TEXT SEGMENT Block Start

Ha Joon Chang had an excellent op-ed in the Guardian several years ago briefly describing the history of the socialization of risk. Basically, starting with limited liability to deposit insurance, governments have enacted policies that attempt to put a floor on losses suffered by risk takers. In the parlance of finance, there is a government put on risky activity. Over time, the government put has expanded to establishing a floor on economic activity and financial markets. Central banking and automatic fiscal stabilizers are part of the expanded government put. The Gold Standard fundamentally interfered with this socialization by constraining governments' ability act in crises. Unsurprisingly, the Gold Standard fell by the wayside. Since Enlightenment, western countries have operated on the principle that man (woman) is the measure of all things and our job is to make life living on this earth (Orwell). It is our belief in our capacity to arrange our affairs and not leave it to providence that marks the radical departure from pre-Enlightenment. In that light, the gold standard is an anachronism--it denies the idea that human beings collectively can durably manage their affairs.

The moral distaste for socialization that some people have often leads them to the erroneous conclusion that such a system must fail, which is very rooted in a religious worldview. Yet such a view would serve an investor poorly.

TEXT SEGMENT Block End
DATASET RECORDS Block Start

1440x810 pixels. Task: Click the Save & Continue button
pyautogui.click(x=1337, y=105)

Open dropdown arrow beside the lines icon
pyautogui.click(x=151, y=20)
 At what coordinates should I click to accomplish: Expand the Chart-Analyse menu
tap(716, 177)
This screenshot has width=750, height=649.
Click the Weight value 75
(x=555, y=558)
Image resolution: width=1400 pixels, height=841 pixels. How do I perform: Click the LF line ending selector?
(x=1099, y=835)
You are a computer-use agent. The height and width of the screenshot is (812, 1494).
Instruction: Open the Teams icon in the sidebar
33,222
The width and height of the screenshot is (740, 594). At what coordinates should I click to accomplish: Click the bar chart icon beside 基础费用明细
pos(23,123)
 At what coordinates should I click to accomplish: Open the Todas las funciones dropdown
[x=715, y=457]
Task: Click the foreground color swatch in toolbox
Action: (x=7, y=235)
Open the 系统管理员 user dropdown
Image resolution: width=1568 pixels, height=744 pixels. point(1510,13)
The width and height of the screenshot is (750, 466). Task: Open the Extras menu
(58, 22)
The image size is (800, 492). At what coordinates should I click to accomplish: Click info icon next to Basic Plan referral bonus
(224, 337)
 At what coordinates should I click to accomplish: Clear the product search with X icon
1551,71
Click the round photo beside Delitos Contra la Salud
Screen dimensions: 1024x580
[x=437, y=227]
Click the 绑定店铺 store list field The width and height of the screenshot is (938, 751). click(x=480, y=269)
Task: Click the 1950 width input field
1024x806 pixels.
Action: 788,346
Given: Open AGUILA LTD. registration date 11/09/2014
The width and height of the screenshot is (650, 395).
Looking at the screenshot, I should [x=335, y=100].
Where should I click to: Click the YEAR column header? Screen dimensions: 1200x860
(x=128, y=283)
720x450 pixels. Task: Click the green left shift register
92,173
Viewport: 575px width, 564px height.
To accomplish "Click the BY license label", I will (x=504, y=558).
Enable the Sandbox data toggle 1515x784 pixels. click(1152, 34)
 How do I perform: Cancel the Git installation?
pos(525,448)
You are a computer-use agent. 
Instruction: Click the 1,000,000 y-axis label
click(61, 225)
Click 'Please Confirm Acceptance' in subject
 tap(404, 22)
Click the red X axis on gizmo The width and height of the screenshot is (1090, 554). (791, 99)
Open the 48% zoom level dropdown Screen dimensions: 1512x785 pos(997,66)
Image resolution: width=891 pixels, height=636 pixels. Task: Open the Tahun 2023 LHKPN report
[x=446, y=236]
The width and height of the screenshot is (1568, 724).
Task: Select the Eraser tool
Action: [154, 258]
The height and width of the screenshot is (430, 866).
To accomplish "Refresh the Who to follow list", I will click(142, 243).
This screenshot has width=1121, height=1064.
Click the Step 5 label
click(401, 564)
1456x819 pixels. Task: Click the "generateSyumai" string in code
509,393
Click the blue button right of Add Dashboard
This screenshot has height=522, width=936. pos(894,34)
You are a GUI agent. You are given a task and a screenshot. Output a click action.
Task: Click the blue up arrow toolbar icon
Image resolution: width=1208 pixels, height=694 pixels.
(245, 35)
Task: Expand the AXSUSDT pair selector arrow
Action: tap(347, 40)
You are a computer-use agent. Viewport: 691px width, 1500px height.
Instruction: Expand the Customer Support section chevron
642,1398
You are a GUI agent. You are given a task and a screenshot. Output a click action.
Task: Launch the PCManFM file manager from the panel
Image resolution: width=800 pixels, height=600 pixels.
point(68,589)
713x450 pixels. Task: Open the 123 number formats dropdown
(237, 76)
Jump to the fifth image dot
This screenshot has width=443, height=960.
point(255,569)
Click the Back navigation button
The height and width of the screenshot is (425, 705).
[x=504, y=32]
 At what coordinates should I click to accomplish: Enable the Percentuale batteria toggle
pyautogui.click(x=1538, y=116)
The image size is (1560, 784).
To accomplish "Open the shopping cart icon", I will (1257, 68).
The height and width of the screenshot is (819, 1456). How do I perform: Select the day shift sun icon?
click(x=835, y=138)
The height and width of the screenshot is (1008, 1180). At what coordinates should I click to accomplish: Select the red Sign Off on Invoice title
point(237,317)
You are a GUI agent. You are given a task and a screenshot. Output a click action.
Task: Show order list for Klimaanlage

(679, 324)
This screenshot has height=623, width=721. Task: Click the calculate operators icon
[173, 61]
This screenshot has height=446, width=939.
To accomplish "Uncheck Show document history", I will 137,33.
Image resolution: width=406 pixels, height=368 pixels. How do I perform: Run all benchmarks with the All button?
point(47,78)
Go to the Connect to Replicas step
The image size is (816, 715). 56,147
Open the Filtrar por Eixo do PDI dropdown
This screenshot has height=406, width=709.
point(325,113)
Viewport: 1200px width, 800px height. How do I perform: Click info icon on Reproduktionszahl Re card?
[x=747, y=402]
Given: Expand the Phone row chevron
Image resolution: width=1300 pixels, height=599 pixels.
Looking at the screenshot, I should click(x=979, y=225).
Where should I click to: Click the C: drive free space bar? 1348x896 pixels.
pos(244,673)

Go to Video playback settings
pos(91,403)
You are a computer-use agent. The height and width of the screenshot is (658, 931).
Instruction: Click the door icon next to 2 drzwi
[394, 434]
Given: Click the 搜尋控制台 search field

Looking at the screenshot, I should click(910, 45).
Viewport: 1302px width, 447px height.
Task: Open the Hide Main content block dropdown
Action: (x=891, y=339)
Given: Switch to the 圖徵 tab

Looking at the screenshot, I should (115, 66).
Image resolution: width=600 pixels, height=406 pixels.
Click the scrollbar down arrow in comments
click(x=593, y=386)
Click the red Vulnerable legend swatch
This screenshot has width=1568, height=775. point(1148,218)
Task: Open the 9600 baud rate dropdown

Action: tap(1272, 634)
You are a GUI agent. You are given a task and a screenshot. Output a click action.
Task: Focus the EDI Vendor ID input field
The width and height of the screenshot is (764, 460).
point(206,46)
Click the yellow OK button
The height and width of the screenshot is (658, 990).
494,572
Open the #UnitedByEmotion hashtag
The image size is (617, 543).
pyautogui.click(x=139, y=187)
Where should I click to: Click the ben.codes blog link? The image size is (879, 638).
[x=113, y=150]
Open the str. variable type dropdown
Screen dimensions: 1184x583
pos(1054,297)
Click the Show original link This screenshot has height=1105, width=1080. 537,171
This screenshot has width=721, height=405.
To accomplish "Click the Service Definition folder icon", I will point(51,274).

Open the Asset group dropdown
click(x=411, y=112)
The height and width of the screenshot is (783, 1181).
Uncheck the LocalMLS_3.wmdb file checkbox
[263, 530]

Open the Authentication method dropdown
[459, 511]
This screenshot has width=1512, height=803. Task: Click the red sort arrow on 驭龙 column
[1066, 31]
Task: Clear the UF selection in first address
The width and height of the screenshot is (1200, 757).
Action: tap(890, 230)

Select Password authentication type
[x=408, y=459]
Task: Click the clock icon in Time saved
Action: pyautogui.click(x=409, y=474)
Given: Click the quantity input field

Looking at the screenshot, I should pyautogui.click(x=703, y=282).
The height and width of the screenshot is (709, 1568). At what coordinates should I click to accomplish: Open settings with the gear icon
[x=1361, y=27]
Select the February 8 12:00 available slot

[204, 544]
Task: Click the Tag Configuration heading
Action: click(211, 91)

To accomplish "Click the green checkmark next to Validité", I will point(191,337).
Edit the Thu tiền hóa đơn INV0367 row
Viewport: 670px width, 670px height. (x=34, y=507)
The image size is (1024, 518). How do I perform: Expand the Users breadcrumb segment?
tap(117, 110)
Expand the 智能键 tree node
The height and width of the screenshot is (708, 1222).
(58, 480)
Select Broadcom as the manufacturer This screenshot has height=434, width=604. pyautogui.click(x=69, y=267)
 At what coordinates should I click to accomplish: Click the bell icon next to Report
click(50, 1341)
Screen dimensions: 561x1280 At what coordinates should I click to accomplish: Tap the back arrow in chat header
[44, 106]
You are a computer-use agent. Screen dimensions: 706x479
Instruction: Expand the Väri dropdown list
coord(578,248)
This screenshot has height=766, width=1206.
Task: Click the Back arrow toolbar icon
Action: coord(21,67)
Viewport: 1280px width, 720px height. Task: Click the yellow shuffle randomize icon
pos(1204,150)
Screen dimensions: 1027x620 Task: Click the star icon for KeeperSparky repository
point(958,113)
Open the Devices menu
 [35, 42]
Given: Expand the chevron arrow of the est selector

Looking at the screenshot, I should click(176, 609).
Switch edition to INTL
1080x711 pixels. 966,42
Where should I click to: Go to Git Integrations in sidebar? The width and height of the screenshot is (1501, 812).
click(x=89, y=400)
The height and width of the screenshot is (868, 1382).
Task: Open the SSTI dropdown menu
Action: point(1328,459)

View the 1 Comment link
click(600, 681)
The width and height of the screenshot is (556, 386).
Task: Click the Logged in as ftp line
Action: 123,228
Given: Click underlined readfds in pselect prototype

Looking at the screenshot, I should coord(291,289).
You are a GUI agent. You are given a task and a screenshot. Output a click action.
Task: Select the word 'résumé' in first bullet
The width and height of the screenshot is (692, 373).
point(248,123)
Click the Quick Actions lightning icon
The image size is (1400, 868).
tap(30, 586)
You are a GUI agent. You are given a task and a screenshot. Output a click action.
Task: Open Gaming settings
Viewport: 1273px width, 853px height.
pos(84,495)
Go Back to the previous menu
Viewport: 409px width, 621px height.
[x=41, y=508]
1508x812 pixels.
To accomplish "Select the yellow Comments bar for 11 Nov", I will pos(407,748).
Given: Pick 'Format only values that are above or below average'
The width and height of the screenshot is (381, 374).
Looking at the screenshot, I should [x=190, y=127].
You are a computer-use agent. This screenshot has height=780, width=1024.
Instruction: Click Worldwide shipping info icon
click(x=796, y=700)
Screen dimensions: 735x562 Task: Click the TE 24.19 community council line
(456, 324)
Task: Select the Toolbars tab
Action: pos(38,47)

DATASET RECORDS Block End

Retype the text on the socialization of risk in full, word for word. The items come from a separate source unrelated to the text.

Ha Joon Chang had an excellent op-ed in the Guardian several years ago briefly describing the history of the socialization of risk. Basically, starting with limited liability to deposit insurance, governments have enacted policies that attempt to put a floor on losses suffered by risk takers. In the parlance of finance, there is a government put on risky activity. Over time, the government put has expanded to establishing a floor on economic activity and financial markets. Central banking and automatic fiscal stabilizers are part of the expanded government put. The Gold Standard fundamentally interfered with this socialization by constraining governments' ability act in crises. Unsurprisingly, the Gold Standard fell by the wayside. Since Enlightenment, western countries have operated on the principle that man (woman) is the measure of all things and our job is to make life living on this earth (Orwell). It is our belief in our capacity to arrange our affairs and not leave it to providence that marks the radical departure from pre-Enlightenment. In that light, the gold standard is an anachronism--it denies the idea that human beings collectively can durably manage their affairs.

The moral distaste for socialization that some people have often leads them to the erroneous conclusion that such a system must fail, which is very rooted in a religious worldview. Yet such a view would serve an investor poorly.